Getting more for less
Grafana Cloud has considerably reduced our team’s workload. We no longer worry about managing our self-hosted stack or troubleshooting permission issues with querying across our networks — it’s all handled for us.
And that two-key labeling discipline is paying off. We now have a combination of fine-grained and coarse-grained views. We can go from business metrics down to low-level service line and service metrics and back again by using variables we place on labels in our dashboards.
This uniformity between the tools makes it easy to do many tasks, because we can aggregate everything into one dashboard and let others go out and create their own alerts. That’s not something we could have done with other observability tools, and we expect those label hooks to continue to pay off as we grow and adopt other Grafana Cloud services or integrate third-party data sources.
Tamping down costs
In addition to lower maintenance, we also realized considerable cost savings, but not before we ran into some early budgeting constraints. Our initial costs trended above our monthly target on Grafana Cloud Logs, though we expected some variance as teams adopted better log management practices. To tackle those overages, we monitored log ingest volume and worked with development teams to dial back log levels once debugging efforts were completed.
What caught us off guard was how fast our costs could increase on Grafana Cloud Metrics. It can be difficult to predict what a metric will cost, but we did notice that each new service or exporter correlated with a significant spending increase.
We used the Cardinality Management dashboard in Grafana Cloud to identify metrics that drove spending increases, but that didn’t immediately translate to savings since cost reductions were not realized until code changes and deployments were completed. However, we did find a fast and low effort response on spend with Adaptive Metrics, which aggregates unused or partially used metrics into lower cardinality versions. It’s a feature that works like a “loglevel” for metrics. We can increase metric verbosity when actively debugging and need labels that provide granular detail. And when we are done debugging, Adaptive Metrics allows us to revert to less verbose metrics by re-aggregating labels. That’s reduced our spend on Grafana Cloud Metrics by 50%!
We’ve also been pleased with how Grafana Cloud has saved us money, including in some unexpected ways.
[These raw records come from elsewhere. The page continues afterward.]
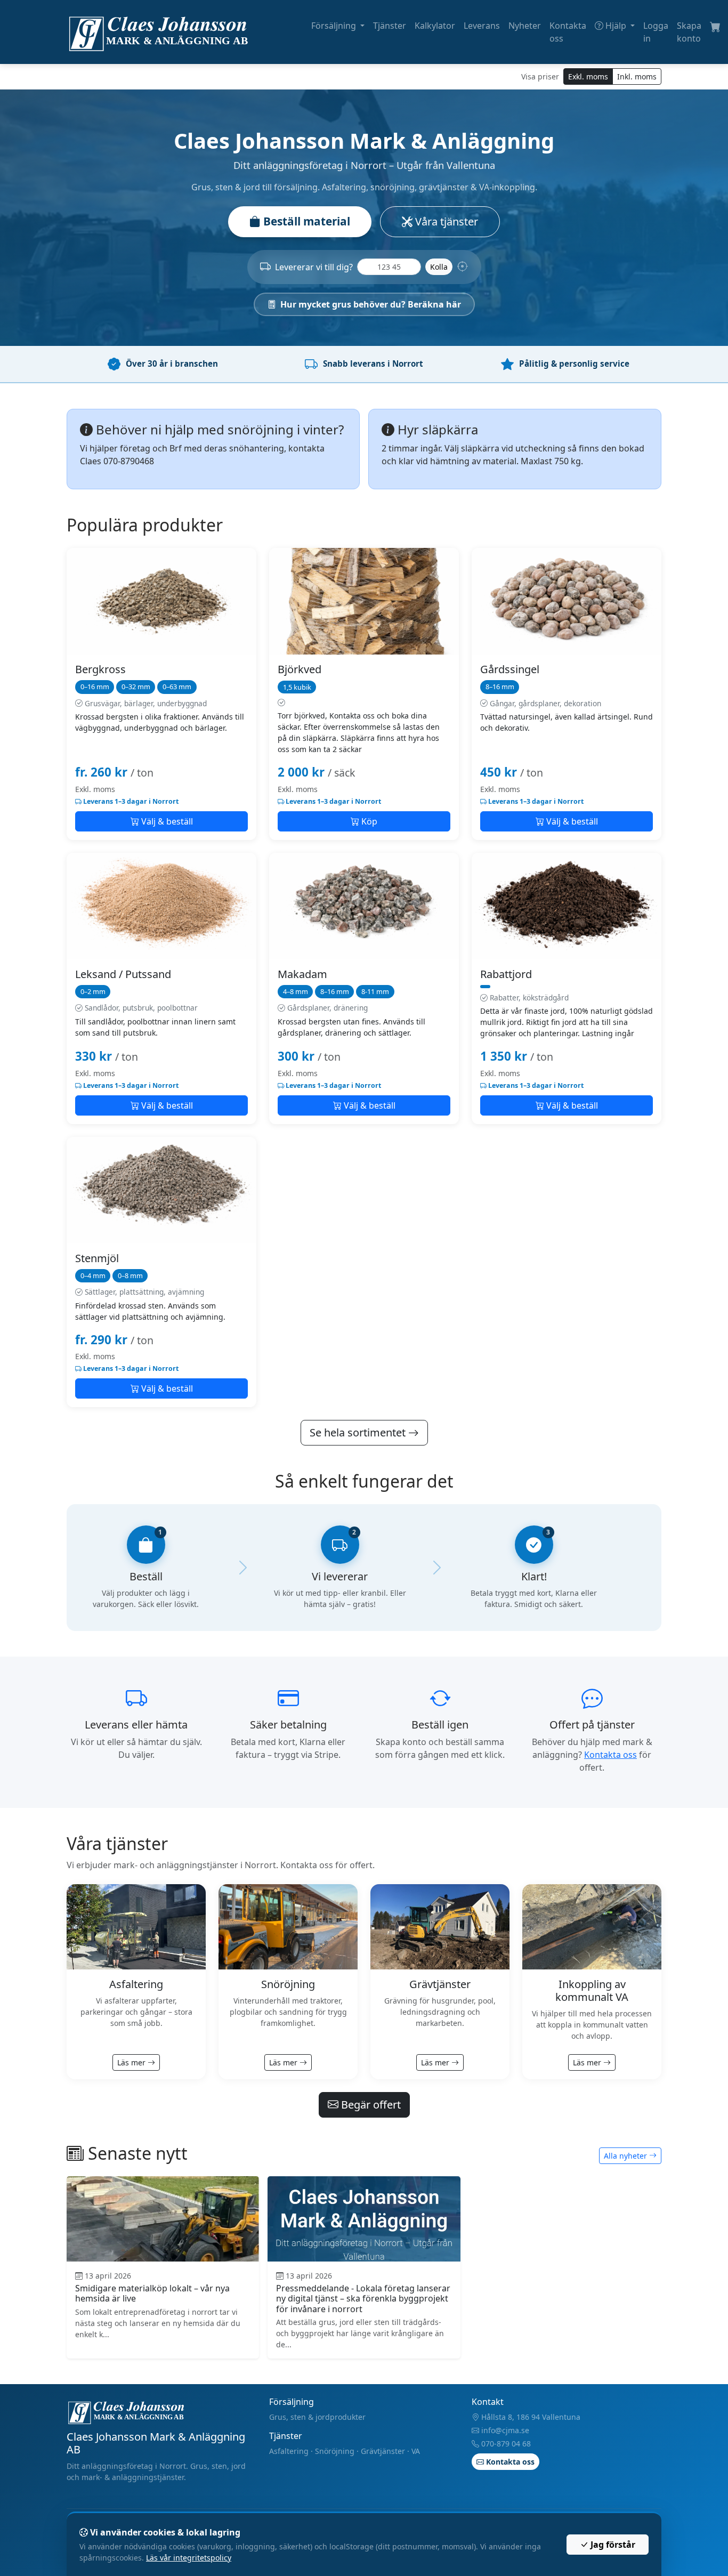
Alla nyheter (626, 2156)
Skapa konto (689, 32)
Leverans (482, 25)
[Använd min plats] (462, 267)
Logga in (655, 32)
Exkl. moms (588, 76)
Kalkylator (435, 25)
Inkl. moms (637, 76)
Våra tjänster (445, 221)
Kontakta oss (567, 32)
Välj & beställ (166, 821)
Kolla (439, 267)
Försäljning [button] (334, 25)
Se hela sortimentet (359, 1432)
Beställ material (305, 221)
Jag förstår (611, 2544)
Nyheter (524, 25)
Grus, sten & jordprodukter (317, 2417)
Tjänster (389, 25)
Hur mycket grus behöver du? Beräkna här (370, 304)
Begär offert (369, 2104)
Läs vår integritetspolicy (188, 2558)
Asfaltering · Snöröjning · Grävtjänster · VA (344, 2451)
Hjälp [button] (615, 25)
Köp (368, 821)
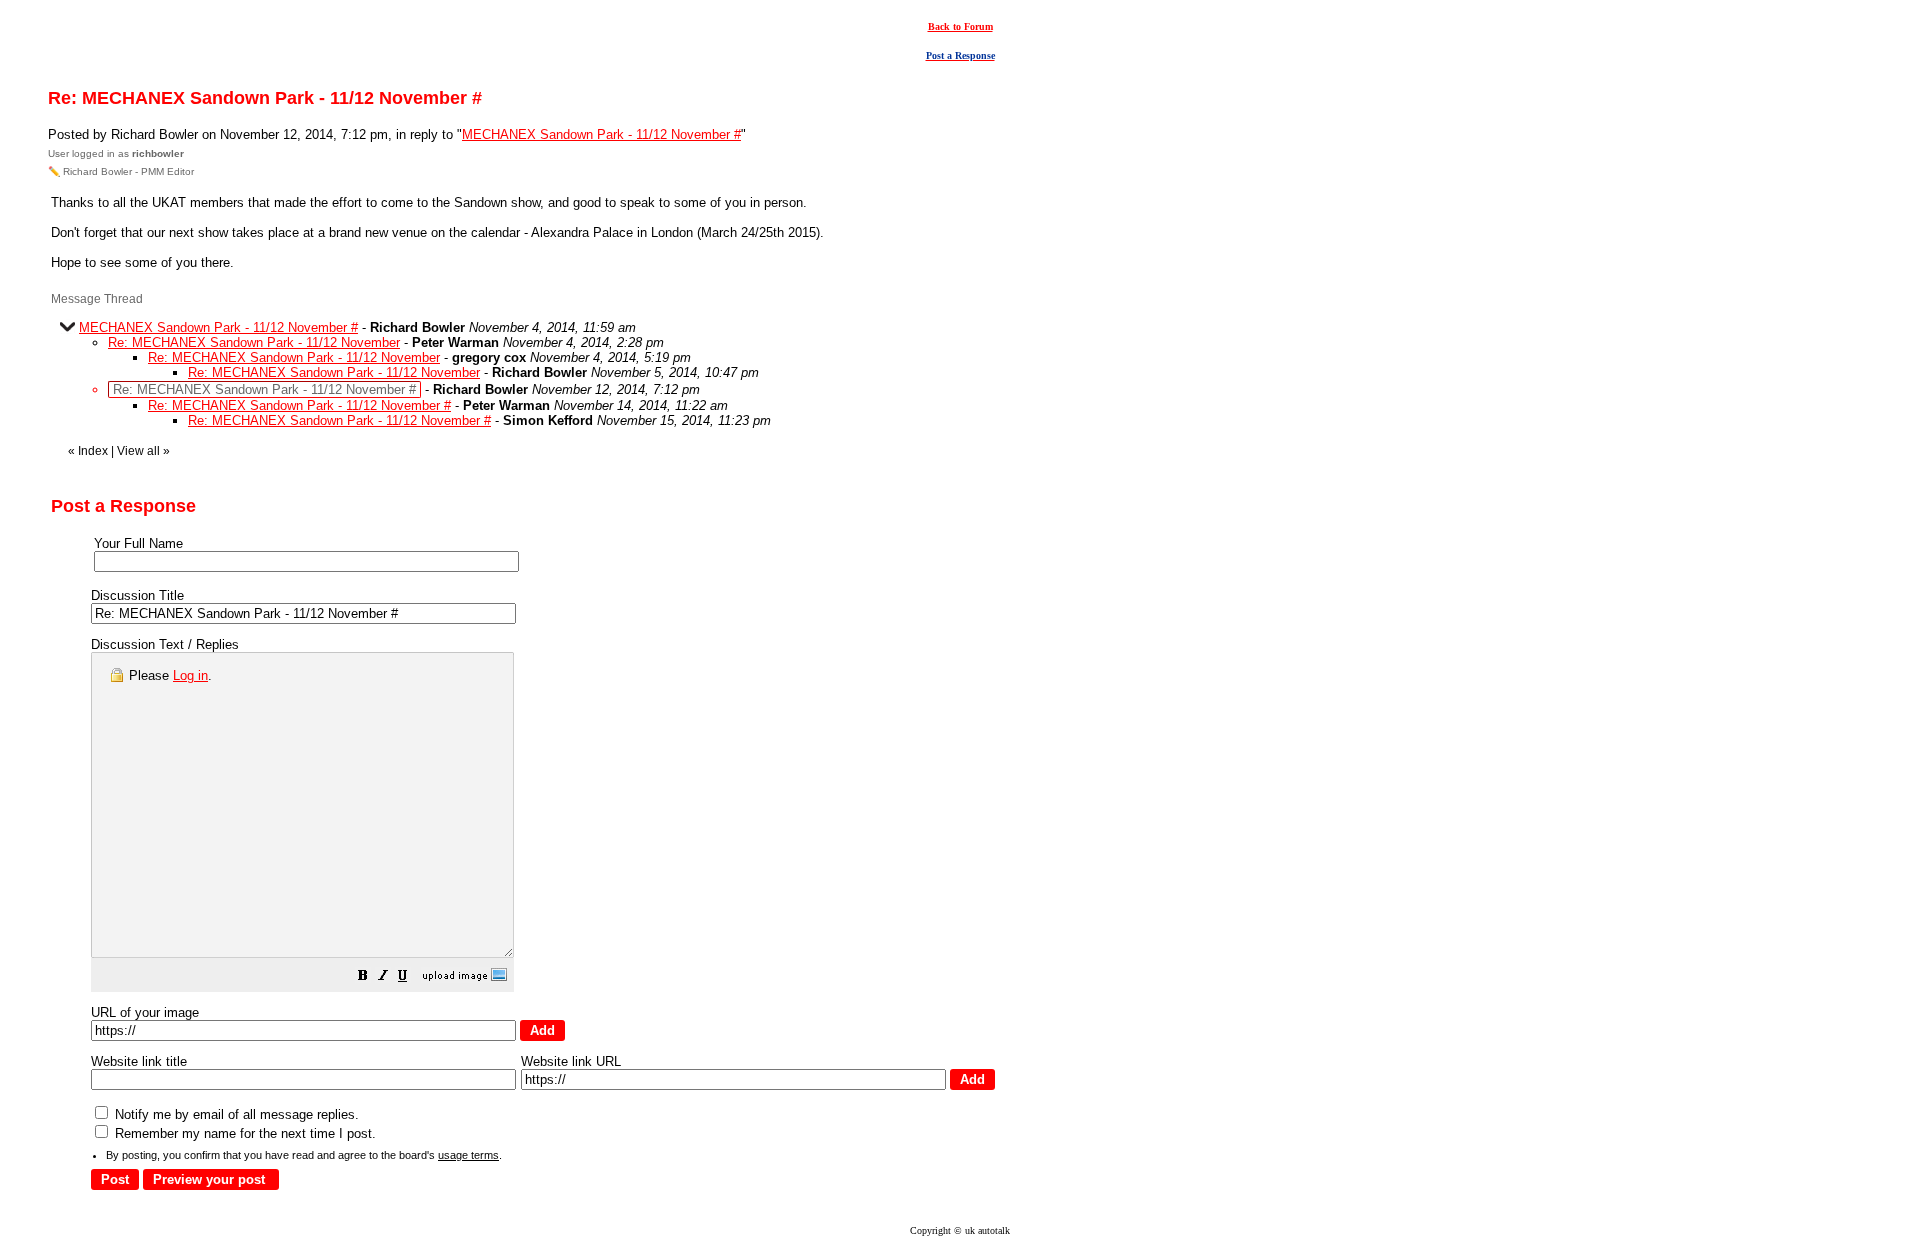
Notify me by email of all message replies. (235, 1114)
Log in (190, 675)
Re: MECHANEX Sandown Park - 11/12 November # (299, 405)
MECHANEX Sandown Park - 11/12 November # (601, 134)
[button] (363, 978)
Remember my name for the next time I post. (243, 1133)
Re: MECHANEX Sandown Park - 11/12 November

For starters, we worked with Grafana Labs to adjust our contract so we could operate with a prepaid spend commitment based on our projected usage. This one change helped us avoid potential overages and saved us 20% on our overall bill. It also gave us some flexibility in how we allocated resources in Grafana Cloud. Finally, it provided predictability for our expenses, which was important amid all the recent economic uncertainty.
More features, lower cost
Now, as we couple those savings with the reduction in our overall bill, we’re ready to align more capabilities under this observability framework that’s glued together by our key labels. We plan to reinvest those savings into Grafana Cloud.
Frontend Observability will be adopted to gain real-time frontend metrics that enable us to draw correlations between the user experience in the browser to backend services. And Grafana Incident will be adopted to more tightly integrate on-call serviceline team members with the logs and metrics they use to speed up service recovery.
Migrating to Frontend Observability (powered by the open source Grafana Faro web SDK), and Grafana Incident (part of the Grafana Incident & Response Management suite of services) will allow us to significantly reduce spend on competing offerings we will migrate off of later this year.
It’s a far cry from where we were just a few short years ago. We’re no longer just keeping the lights on and putting out fires. Today, we’re being proactive, finding new ways to support the business, and helping our developers do their jobs easier, faster, and better.